## START QUOTED PASSAGE

All this allowed me to systematize my findings according to the different disaster management phases and the 4 key priorities of action as identified by the Sendai Framework (UNISDR, 2015). Using these conceptual lenses, I could thus further explore, verify, and conceptualise the main constraints that, according to the findings from my ethnographic work in the field, potentially undermined effective application of SIA (as enhanced by action research), and of any community resilience-building strategies in each disaster management phase. All this also oriented my further retrospective interviewing I conducted again in the field between January and February 2017, with people who were key local actors among residents of local villages and suburbs, of the local scientific community, and the local governance during the time the State of Emergency remained in force.

Document, photo and media analysis and triangulation of data

Finally, I triangulated the data from (1) the participant observation, analytic autoethnography and action anthropology I conducted overtime in the field as a reflexive CMR, and (2) from my systematic, retrospective interviewing, with a thorough analysis of the ordinances and decrees issued by the national government, the national civil protection and regional, provincial and municipal authorities, of several trial documents, with photo and media analysis and the analysis of other kind of documents I could gather from local key informants. More specifically, I analysed government and civil protection ordinances and decrees issued by the then President of the Council of Ministers, Silvio Berlusconi, and the then Chief of the national Civil Protection Service, Guido Bertolaso. I also focused on how these ordinances provided local authorities with emergency powers and derogation from ordinary laws and anti-mafia controls. I also analysed mayoral ordinances and decrees related to safety measure implementation and demolitions, and the initial post-disaster reconstruction policies and interventions.

## END QUOTED PASSAGE

> **EXERCISE TASKS**:
1. Answer these questions about the methods excerpt:
(a) Which framework identified the 4 key priorities of action?
(b) During which months and year was the further retrospective interviewing conducted?
(c) Who was then Chief of the national Civil Protection Service?
2. Reproduce the methods excerpt from "All this allowed" up to and including "remained in force.".

## START RECORDS SHOWN

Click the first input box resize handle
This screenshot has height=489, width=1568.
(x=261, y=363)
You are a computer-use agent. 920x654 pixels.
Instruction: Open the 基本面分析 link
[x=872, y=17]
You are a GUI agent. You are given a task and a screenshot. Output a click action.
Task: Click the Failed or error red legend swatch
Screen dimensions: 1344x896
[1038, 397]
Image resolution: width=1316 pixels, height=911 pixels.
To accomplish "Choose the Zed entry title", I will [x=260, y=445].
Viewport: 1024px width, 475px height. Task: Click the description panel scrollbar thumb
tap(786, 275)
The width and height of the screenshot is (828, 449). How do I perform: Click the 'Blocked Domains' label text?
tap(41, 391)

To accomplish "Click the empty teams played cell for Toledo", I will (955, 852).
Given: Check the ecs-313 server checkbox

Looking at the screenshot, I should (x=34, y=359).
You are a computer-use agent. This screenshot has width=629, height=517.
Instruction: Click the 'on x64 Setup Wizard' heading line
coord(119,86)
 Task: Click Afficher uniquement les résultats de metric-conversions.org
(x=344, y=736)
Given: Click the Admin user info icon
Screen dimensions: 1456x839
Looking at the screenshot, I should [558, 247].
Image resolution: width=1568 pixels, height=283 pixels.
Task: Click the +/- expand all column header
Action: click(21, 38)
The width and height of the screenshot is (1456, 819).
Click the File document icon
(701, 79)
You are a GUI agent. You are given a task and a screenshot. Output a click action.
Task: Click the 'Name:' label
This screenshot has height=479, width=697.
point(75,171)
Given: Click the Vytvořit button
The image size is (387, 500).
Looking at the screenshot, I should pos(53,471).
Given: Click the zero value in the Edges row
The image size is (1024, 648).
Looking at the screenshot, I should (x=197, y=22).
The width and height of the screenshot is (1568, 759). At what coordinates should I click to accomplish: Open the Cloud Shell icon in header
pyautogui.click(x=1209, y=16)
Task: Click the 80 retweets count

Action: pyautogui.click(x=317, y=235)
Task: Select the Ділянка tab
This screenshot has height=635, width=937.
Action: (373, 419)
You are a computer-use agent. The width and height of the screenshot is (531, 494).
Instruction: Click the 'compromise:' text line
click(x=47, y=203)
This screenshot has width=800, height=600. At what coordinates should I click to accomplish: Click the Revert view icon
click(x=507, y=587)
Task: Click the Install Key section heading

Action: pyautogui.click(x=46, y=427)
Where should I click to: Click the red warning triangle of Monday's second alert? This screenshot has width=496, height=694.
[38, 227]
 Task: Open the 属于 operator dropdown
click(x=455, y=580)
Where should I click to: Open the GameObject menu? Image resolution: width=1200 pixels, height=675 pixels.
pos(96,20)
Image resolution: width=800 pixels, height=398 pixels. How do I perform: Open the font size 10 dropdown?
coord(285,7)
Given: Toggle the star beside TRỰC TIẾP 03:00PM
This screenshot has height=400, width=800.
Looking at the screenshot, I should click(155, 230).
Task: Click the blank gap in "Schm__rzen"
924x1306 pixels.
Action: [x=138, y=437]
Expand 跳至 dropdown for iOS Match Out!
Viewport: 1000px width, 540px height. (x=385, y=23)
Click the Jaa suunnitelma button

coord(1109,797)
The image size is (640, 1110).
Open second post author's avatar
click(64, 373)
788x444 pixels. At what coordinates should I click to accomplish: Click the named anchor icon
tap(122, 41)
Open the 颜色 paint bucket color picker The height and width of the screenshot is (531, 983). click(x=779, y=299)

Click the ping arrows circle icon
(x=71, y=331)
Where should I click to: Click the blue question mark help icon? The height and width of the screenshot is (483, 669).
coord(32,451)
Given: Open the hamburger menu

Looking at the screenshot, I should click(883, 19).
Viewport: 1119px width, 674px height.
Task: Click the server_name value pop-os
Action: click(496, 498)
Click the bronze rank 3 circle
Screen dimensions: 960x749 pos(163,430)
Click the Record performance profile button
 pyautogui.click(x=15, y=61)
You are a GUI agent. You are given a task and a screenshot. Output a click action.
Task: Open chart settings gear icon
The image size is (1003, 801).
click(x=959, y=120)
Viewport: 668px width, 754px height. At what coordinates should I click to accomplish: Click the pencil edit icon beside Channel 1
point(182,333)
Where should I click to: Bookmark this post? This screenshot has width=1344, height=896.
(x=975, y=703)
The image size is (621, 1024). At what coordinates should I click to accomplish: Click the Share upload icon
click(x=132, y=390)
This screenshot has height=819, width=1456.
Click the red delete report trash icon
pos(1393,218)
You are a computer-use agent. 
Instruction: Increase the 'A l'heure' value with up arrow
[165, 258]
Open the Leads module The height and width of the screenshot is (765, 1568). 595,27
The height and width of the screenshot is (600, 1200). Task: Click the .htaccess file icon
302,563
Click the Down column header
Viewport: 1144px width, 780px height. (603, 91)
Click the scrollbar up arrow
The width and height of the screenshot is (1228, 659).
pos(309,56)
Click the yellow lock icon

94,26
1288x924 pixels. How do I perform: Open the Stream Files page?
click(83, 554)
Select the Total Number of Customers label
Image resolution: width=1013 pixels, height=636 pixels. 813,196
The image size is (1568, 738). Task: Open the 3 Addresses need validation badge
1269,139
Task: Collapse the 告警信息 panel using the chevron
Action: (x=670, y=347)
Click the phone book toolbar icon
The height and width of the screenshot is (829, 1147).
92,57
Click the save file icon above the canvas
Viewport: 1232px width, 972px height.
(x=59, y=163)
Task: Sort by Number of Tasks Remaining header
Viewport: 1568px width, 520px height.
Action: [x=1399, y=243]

## END RECORDS SHOWN

> **RESULTS OF THE TASKS**:
1.
(a) The Sendai Framework (UNISDR, 2015).
(b) Between January and February 2017.
(c) Guido Bertolaso.

2.
All this allowed me to systematize my findings according to the different disaster management phases and the 4 key priorities of action as identified by the Sendai Framework (UNISDR, 2015). Using these conceptual lenses, I could thus further explore, verify, and conceptualise the main constraints that, according to the findings from my ethnographic work in the field, potentially undermined effective application of SIA (as enhanced by action research), and of any community resilience-building strategies in each disaster management phase. All this also oriented my further retrospective interviewing I conducted again in the field between January and February 2017, with people who were key local actors among residents of local villages and suburbs, of the local scientific community, and the local governance during the time the State of Emergency remained in force.